Standard & Poors would downgrade the AAA U.S. credit rating to a failing grade  if Congress and the White House do not break an impasse and reach a deal on raising the federal debt ceiling in the next month.

"If the U.S. government misses a payment, it goes to D," John Chambers, chairman of S & P’s sovereign rating committee, told Reuters. "That would happen right after August 4, when the bills mature, because they don't have a grace period."

Rival credit-rating service Moody's said it will also lower its credit rating if the U.S. fails to raise its debt limit.

“We believe the debt ceiling will be raised and the government won’t default,” Chambers told Bloomberg. “Otherwise we wouldn’t have a AAA rating on the U.S. government. It’s evolving as we expected."

The warning from the Wall Street credit watchdogs came as President Obama said he wants a balanced set of budget cuts and corporate tax loopholes eliminated as part of the package aimed at beginning to reduce the $14.3 billion federal debt.

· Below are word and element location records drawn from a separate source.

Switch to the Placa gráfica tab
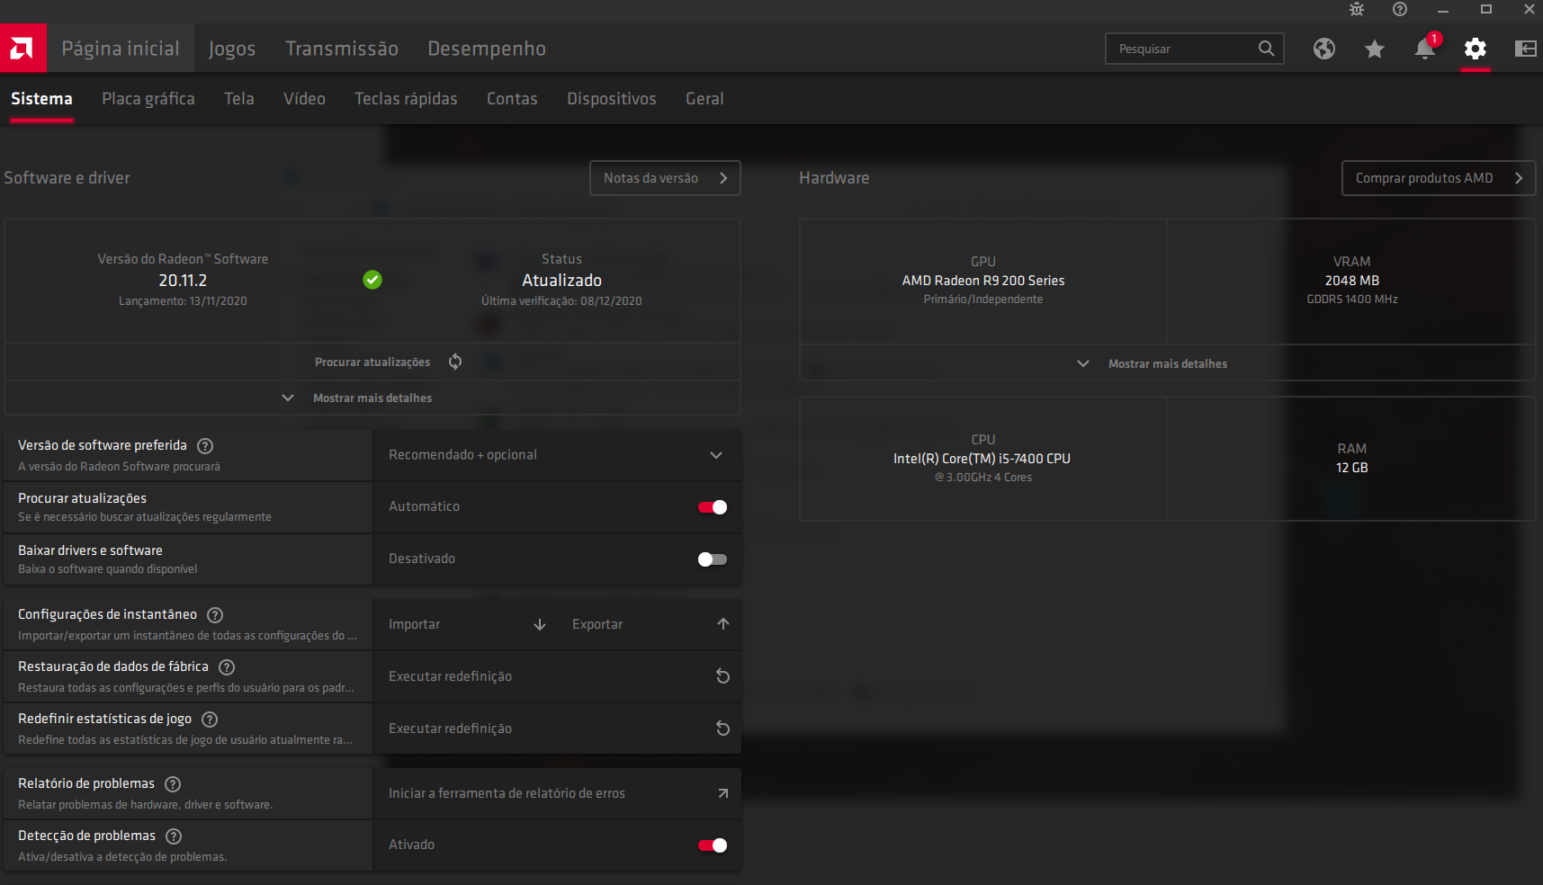The image size is (1543, 885). (148, 99)
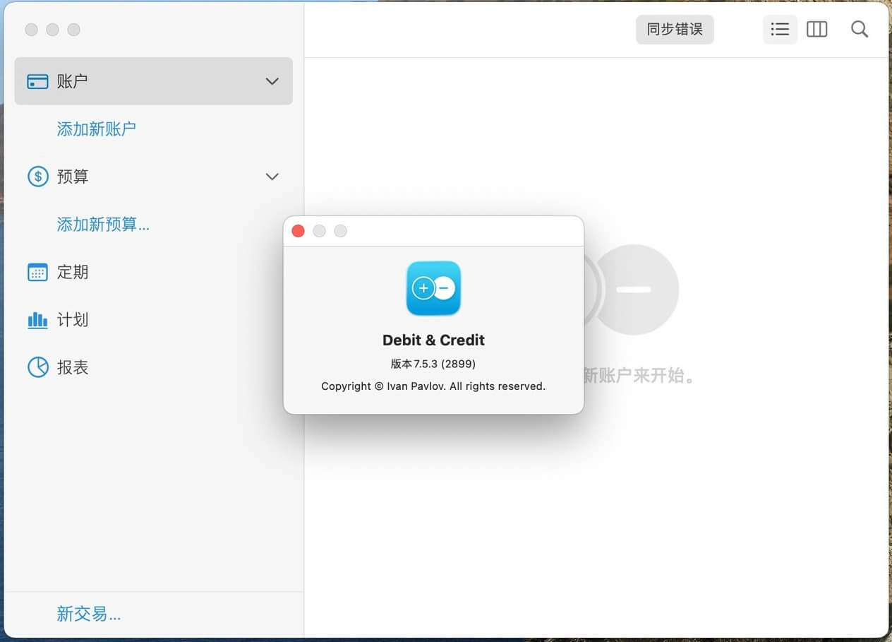The height and width of the screenshot is (642, 892).
Task: Click the Debit & Credit app icon
Action: coord(433,288)
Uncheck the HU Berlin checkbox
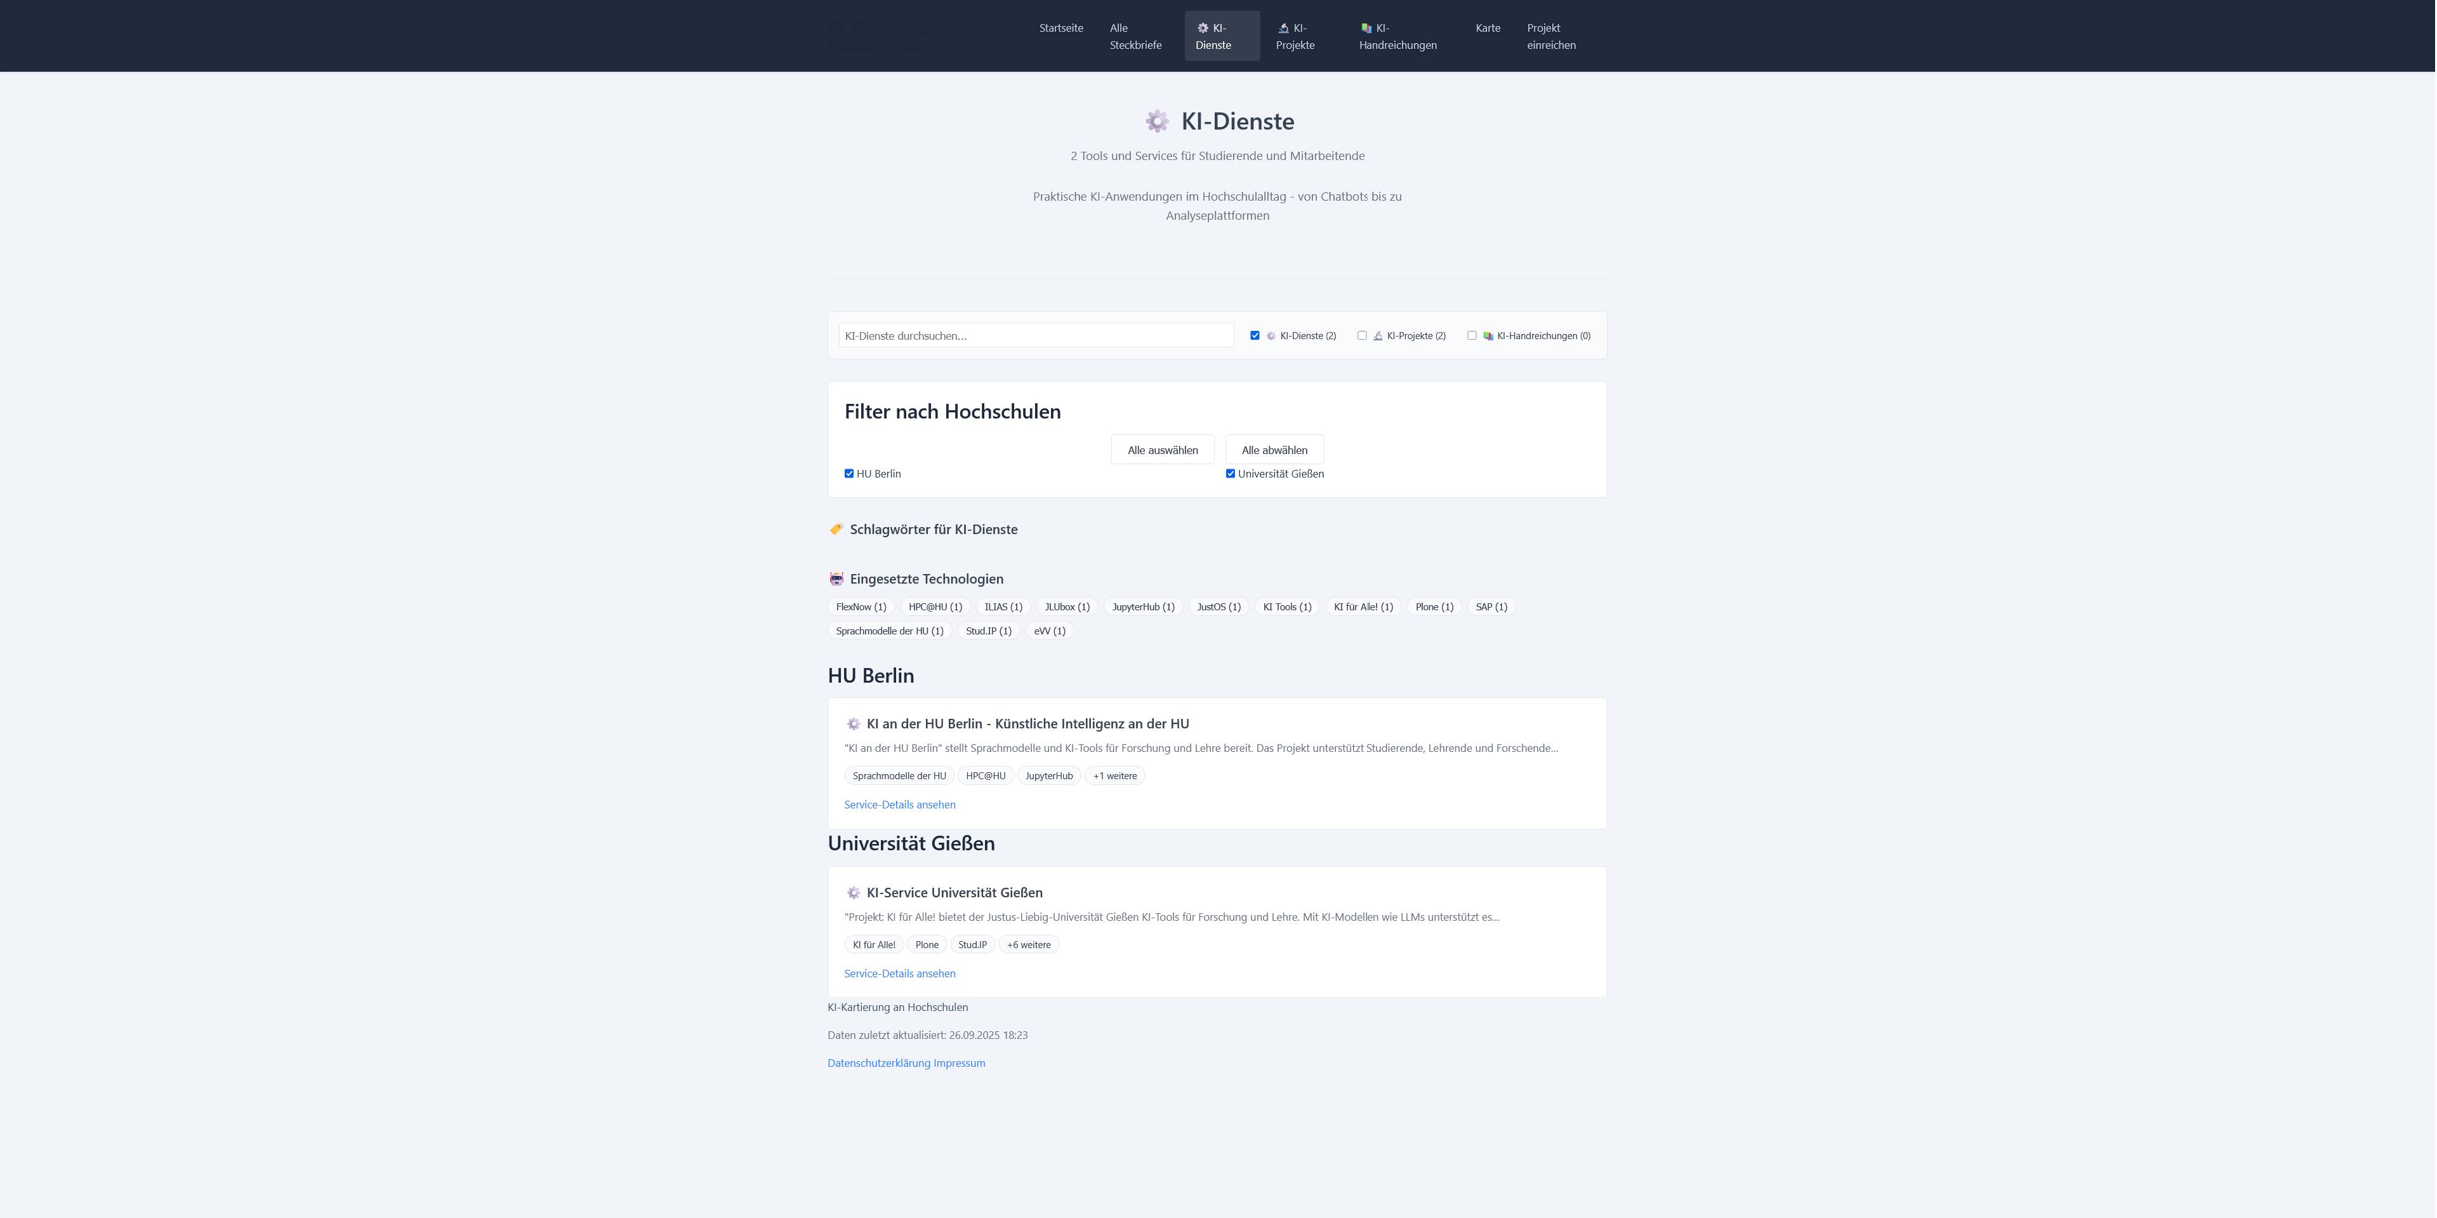The height and width of the screenshot is (1218, 2437). click(849, 473)
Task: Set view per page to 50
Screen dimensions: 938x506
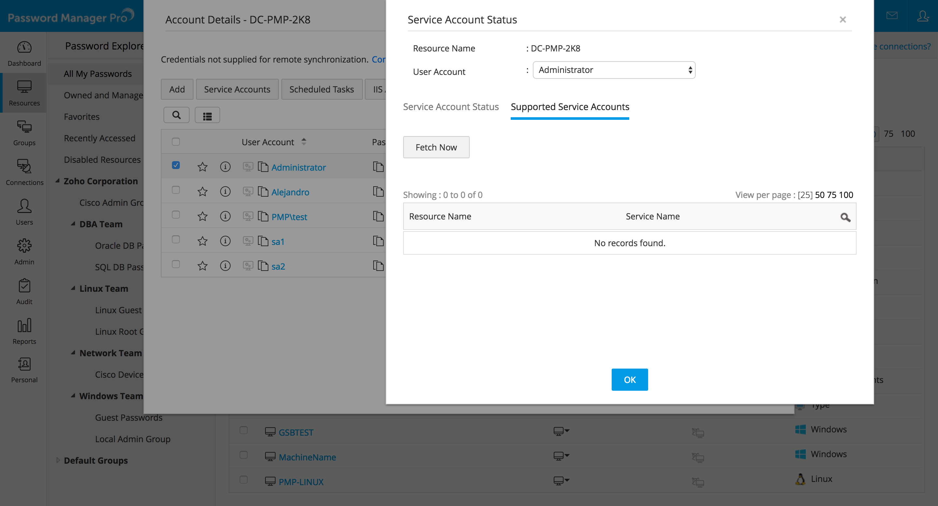Action: (819, 195)
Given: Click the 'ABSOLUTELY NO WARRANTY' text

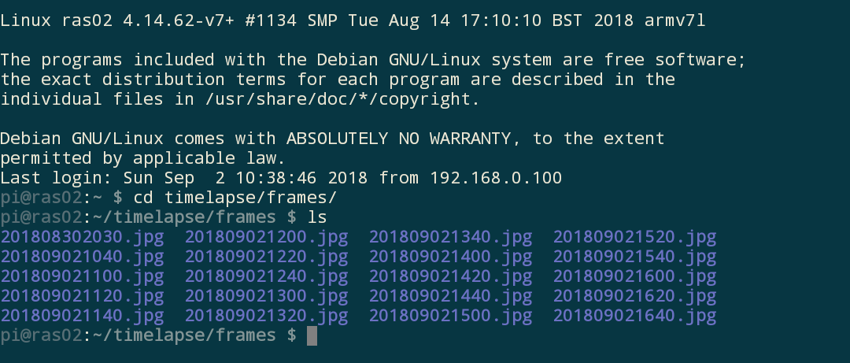Looking at the screenshot, I should [x=400, y=139].
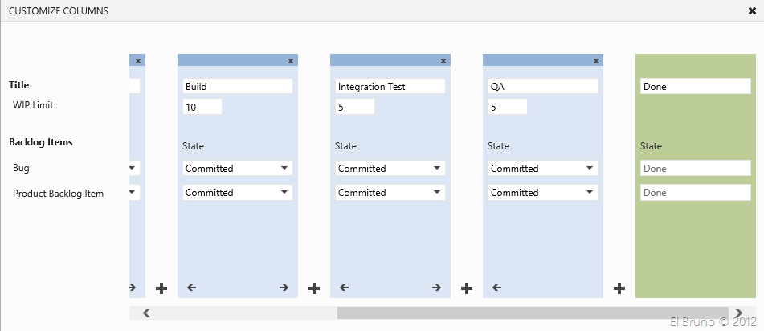Open Bug state dropdown for Integration Test
The height and width of the screenshot is (331, 764).
click(390, 169)
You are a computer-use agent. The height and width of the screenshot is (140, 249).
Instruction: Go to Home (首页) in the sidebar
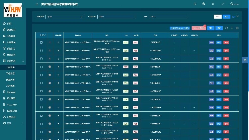(9, 24)
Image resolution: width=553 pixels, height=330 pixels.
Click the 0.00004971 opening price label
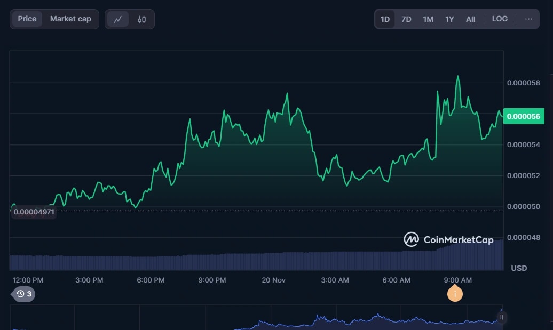tap(34, 212)
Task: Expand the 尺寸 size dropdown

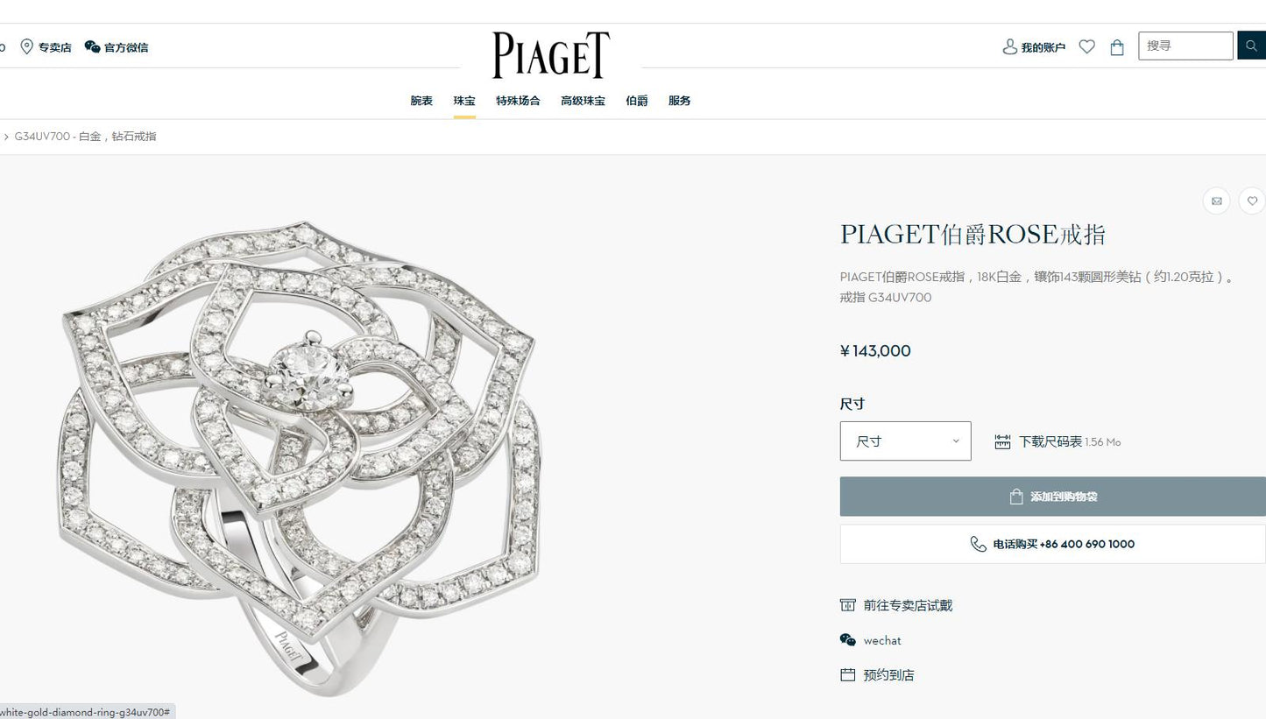Action: 905,441
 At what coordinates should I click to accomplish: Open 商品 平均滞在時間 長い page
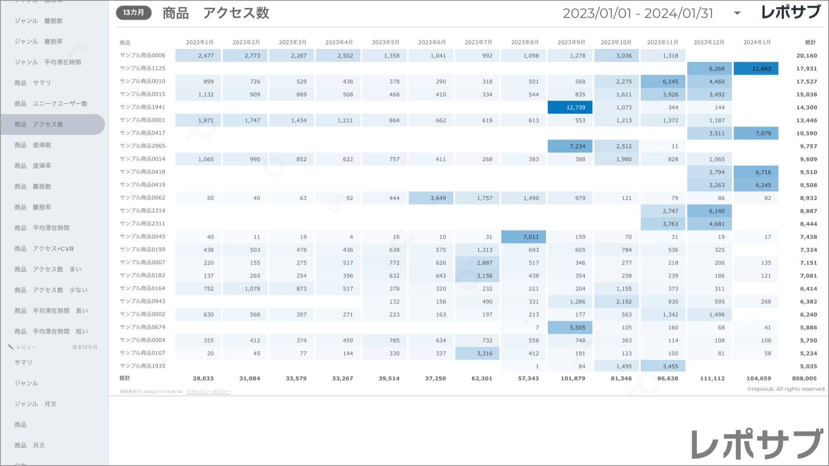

GOP House Speaker John Boehner quickly indicated he intends to protect the corporate tax breaks, even though the White House only intends to target hugely profitable industries that it says can afford  to end the tax boondoggle.

Globally, the austerity movement moves to Britain,  which faces a strike today over cuts to public pension plans. Workers of the world unite! "Remember when teachers, nurses, doctors & lollipop ladies crashed the stock market, wiped out banks, took billions in bonuses and paid no tax? Me neither. Support the strikes against the government," Tweeted British shop owner Bristol Green.

Greece, meanwhile, is quiet today after two days of violent clashes between protesters and police in Athens. Tear-gas clouds appear to have given way to clear skies after the Greek parliament approved a five-year package that will prevent Greece from defaulting on a loan payment next week to the International Monetary Fund and EU.

Greek authorities are cautious, however, since a plan on how to implement the $40 billion austerity program is expected to be approved in parliament today.